Some growth has come through acquisitions of insurers in California and New Mexico. Bright Health now is trying to diversify into Medicaid coverage as well as selling administrative services to employer health plans.

The employer market is particularly attractive to insurers because it provides a strong, steady source of income, Parente said.

Traditionally, new insurers have struggled to create doctor and hospital networks that are attractive to employers, he said. That's one reason why Bright Health is highlighting the company's division called NeueHealth, with ties to more than 200,000 health care providers plus 28 managed and affiliated risk-bearing clinics.

Parente said the NeueHealth unit sounds similar to the Optum health services division at UnitedHealth Group, which manages a growing network of clinics focused on "value-based care" agreements with health insurers. Under these contracts, clinics can see financial rewards for efficiently providing health care.

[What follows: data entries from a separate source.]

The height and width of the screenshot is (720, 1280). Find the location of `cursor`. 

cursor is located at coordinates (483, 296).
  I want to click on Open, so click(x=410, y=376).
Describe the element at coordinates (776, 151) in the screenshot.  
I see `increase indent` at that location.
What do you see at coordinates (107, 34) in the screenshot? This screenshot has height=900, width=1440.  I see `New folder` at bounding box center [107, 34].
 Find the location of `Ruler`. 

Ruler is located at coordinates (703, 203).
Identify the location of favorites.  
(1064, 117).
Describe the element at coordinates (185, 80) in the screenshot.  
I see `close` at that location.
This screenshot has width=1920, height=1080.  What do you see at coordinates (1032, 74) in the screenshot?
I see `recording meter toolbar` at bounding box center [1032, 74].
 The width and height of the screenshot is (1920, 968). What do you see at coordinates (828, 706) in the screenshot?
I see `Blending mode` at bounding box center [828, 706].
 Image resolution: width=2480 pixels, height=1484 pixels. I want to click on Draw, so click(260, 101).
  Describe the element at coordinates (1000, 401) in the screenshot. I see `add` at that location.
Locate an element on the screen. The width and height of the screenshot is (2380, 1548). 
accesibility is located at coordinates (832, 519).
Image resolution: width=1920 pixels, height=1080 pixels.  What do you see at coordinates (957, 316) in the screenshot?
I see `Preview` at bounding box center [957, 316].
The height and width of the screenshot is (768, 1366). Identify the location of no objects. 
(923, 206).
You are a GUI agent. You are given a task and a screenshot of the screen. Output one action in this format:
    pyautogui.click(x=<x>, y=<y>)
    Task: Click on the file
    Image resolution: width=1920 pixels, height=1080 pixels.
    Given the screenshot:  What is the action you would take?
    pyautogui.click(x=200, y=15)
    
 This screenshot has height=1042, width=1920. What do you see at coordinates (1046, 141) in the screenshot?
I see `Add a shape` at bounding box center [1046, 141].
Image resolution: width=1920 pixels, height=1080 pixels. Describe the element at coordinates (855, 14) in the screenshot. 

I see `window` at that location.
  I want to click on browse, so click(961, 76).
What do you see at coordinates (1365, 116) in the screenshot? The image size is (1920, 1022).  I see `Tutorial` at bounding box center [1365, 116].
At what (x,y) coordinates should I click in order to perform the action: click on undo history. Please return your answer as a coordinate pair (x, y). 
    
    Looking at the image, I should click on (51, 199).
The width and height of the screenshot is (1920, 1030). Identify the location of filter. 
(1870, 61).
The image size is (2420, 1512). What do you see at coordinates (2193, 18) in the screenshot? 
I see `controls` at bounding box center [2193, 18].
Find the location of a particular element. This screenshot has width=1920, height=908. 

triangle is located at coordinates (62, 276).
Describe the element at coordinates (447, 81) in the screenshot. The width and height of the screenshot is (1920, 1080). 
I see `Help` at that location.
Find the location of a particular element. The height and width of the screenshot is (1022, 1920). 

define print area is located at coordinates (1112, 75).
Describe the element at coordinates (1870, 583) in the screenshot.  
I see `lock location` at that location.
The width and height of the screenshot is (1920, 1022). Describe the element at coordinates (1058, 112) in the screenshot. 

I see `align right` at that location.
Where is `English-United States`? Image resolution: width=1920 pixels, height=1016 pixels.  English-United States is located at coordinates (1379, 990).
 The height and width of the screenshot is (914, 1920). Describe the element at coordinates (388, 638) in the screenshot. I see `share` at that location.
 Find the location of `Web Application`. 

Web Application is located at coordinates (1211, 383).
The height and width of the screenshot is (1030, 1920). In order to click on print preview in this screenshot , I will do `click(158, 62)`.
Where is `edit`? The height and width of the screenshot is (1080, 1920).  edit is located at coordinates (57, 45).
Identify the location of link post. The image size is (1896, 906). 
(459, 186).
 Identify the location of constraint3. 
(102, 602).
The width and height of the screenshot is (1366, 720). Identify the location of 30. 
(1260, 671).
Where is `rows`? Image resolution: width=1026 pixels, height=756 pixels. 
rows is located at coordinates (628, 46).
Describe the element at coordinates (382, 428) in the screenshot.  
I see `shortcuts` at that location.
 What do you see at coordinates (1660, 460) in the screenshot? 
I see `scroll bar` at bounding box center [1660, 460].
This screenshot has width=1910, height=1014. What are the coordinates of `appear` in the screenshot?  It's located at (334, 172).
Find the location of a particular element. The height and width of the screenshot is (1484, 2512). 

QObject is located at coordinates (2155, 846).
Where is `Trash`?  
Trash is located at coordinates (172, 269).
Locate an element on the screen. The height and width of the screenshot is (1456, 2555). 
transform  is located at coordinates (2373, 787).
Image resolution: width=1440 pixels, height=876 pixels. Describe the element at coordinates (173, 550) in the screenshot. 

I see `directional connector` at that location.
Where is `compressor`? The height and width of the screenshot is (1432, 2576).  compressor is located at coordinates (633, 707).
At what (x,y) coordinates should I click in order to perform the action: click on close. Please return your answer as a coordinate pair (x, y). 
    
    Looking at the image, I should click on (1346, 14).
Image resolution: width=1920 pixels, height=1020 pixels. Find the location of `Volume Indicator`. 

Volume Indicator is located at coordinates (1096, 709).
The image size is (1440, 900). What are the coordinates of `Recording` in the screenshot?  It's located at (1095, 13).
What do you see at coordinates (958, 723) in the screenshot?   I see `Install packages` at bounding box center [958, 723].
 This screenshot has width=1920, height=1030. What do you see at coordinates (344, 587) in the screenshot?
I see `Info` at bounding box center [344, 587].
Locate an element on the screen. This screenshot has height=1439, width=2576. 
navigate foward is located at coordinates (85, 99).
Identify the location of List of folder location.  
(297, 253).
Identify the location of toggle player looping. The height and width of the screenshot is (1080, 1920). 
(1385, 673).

"Through these risk-bearing clinics, NeueHealth maintains nearly 75,000 unique patient relationships as of April 2021, approximately 30,000 of which are served through value-based arrangements, across multiple payors," the company said in a regulatory filing. "In addition to our directly managed and affiliated clinics, NeueHealth manages care for an additional 33 clinics."

Over the past 18 months, Bright Health has acquired a Florida family practice group and a controlling interest in a second medical group, as well as the Minneapolis-based telehealth provider Zipnosis.

Going public means companies have access to more forms of financing to invest in additional growth and jobs while giving current shareholders and prospective shareholders easier means of buying and selling shares.

Chief Executive Mike Mikan and other executives from Bright Health rang the closing bell Thursday afternoon at the New York Stock Exchange. Bright Health will trade on the NYSE under the symbol BHG.

Bright Health's IPO was downsized in price and shares from projections in its latest SEC filing.

The company ended up selling 51.35 million shares at $18 per share. The company was expecting to sell 67.2 million shares in the range of $20 to $23 per share that could have raised close to $1.5 billion.

The IPO didn't generate buzz among traders, with shares closing Thursday at $16.47, down 8.5%

Underwriters for Bright Health have a 30-day option to sell an additional 6.2 million shares, which could increase the total amount raised to more than $1 billion.